Wednesday, October 19, 2011

Intel is excited about Windows 8

Intel is being an enterprise worthy of mention, I'm not sure if good or bad side. Their inability or indifference to produce processors for tablets made them miss the tablet revolution that has emerged in almost two years. Intel has a processor called the Intel Atom small, which is present in almost 99% of netbooks that run Windows and we all know how it works, not so good.
Intel has new Intel Atom processors ready for the next generation of netbooks, but why not, for the first generation of tablets with Windows 8.
Intel CEO Paul Otellini, it seems you're pretty excited about the arrival of the tablets with Windows 8, considering that is basically because Windows 8 will be the only operating system for tablets that use Intel processors, not to be.
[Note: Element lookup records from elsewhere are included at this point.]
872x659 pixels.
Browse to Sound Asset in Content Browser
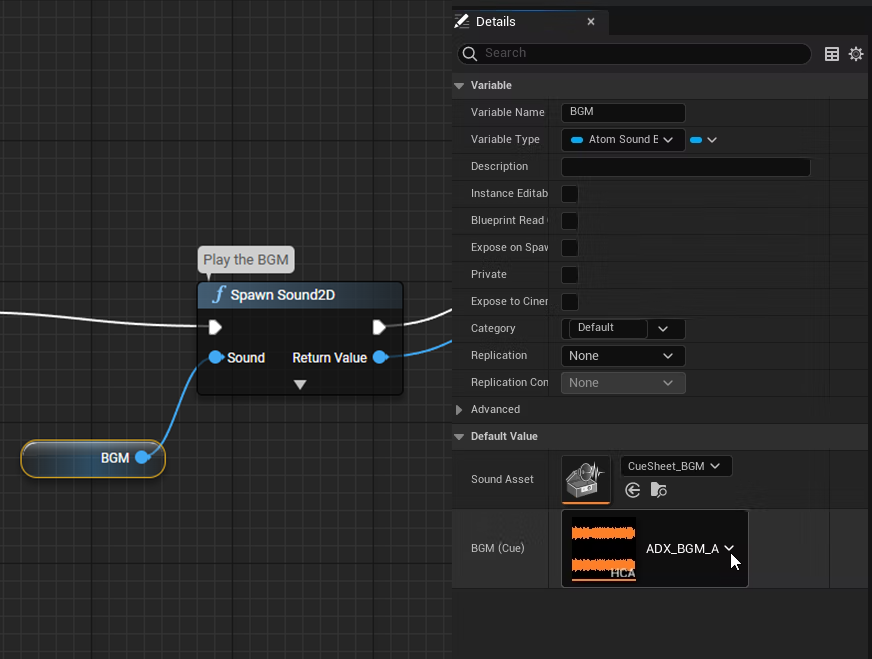(x=658, y=490)
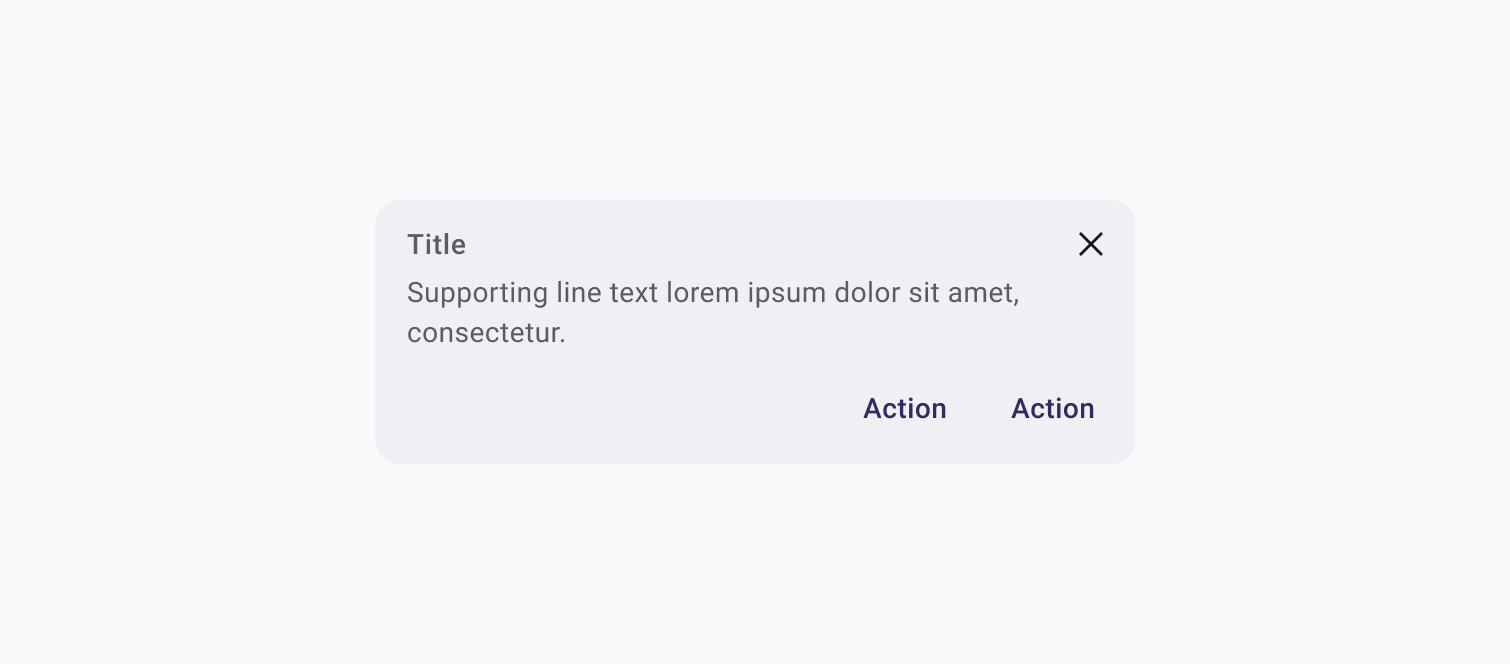Dismiss the card using the X icon
The image size is (1510, 664).
pyautogui.click(x=1090, y=244)
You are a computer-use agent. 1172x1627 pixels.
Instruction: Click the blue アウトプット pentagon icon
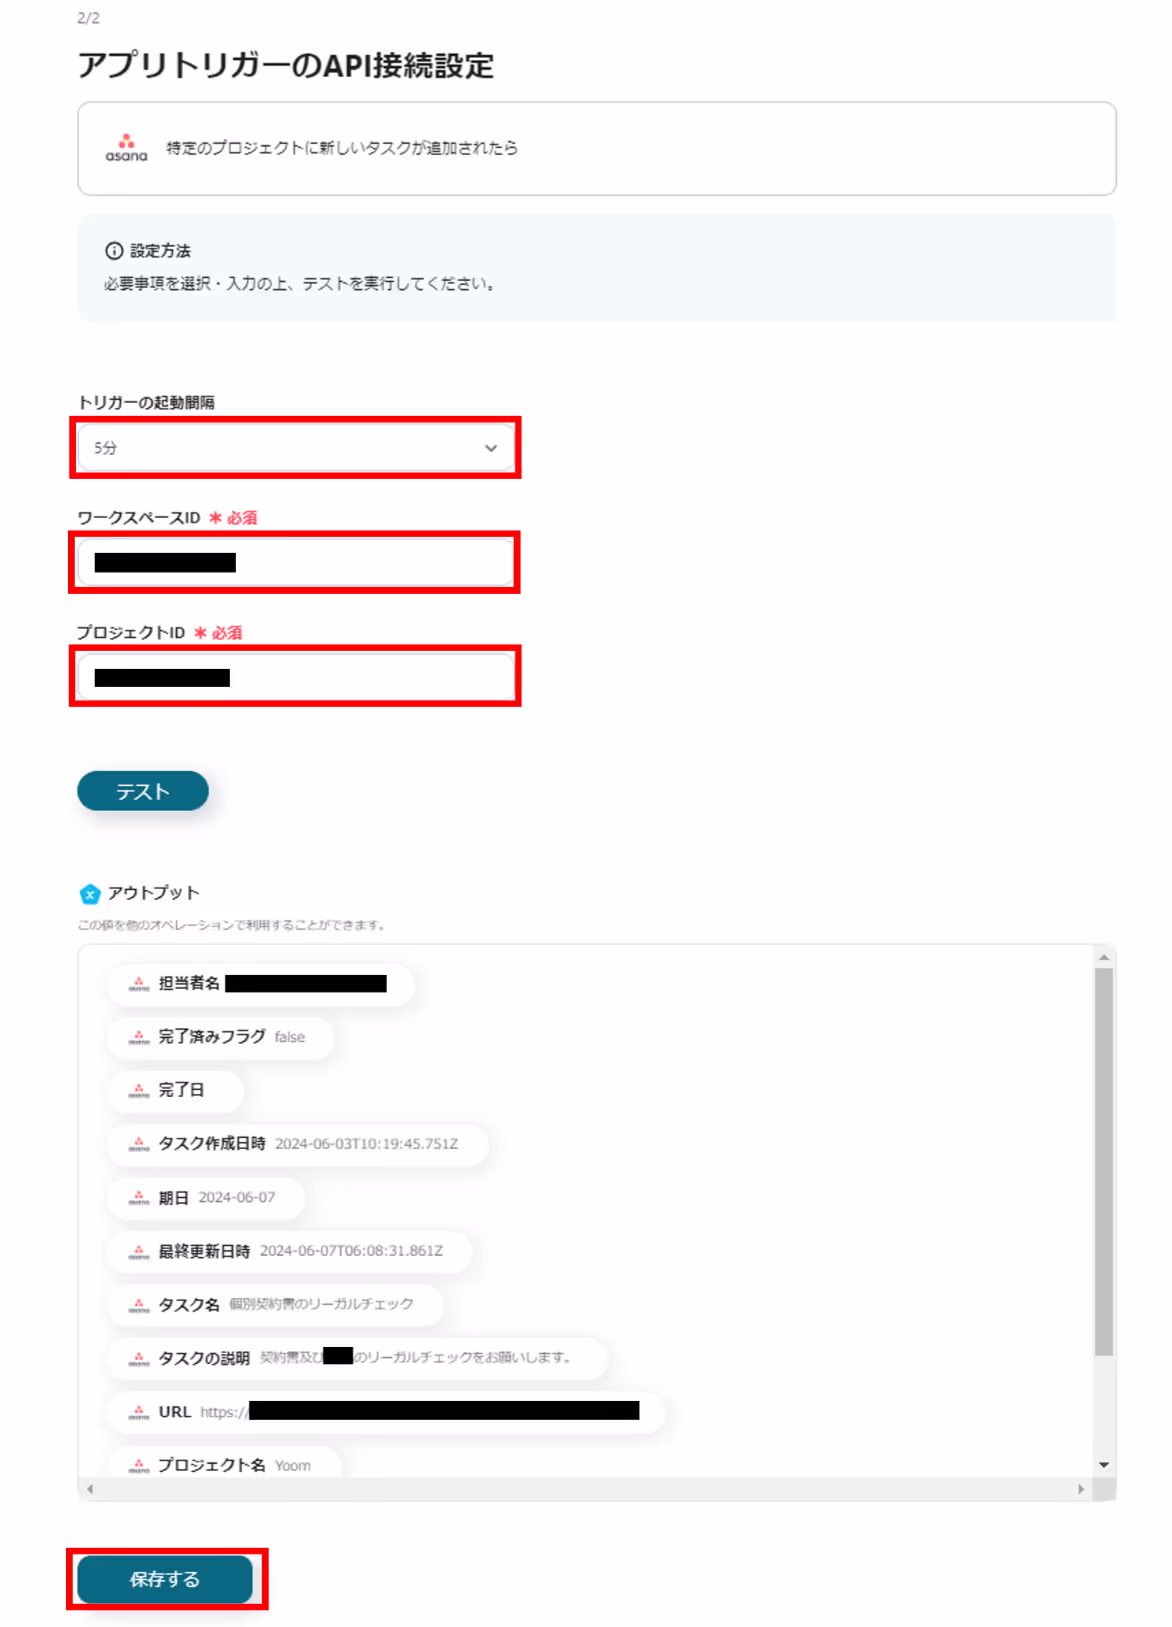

But also part of the ultrabooks, you know, thin laptop MacBook Air style that Intel is trying to "push" more models from manufacturers lowering their processors as much as possible and it seems not enough because manufacturers continue to complain of expensive it is to make one of these laptops, making them difficult to put one of these laptops at competitive prices to combat the MacBook Air.
Paul Otellini on their way through Dell World 2011 left the following gem:
We believe that Windows 8 on Intel architecture, particularly in Ultrabook will give you the best experience.
We have heard this many times, with each release of a processor or a new version of an operating system, understand me, and one tends to doubt. But more important, "especially in Ultrabooks"? I understand that Intel wants to give maximum publicity to this range of laptops, but what about the tablets? Is Intel purposely forgetting the tablets? Yes.
The only weapon that Intel now has against other companies that makes processors for tablets, especially NVIDIA or Qualcomm are the ultrabooks. Under the premise that weight are similar but you can have an experience of a PC in a size "similar".
It's quite strange to see a giant like Intel to miss something like tablets, never understand exactly why they decided not to compete in the field of processors for ARM tablets where the platform takes advantage, but beyond them, while sales continue to rise and tablets Ultrabooks prices are not lower, I do not think we're going to see Intel or Ultrabooks leading the market for portable devices.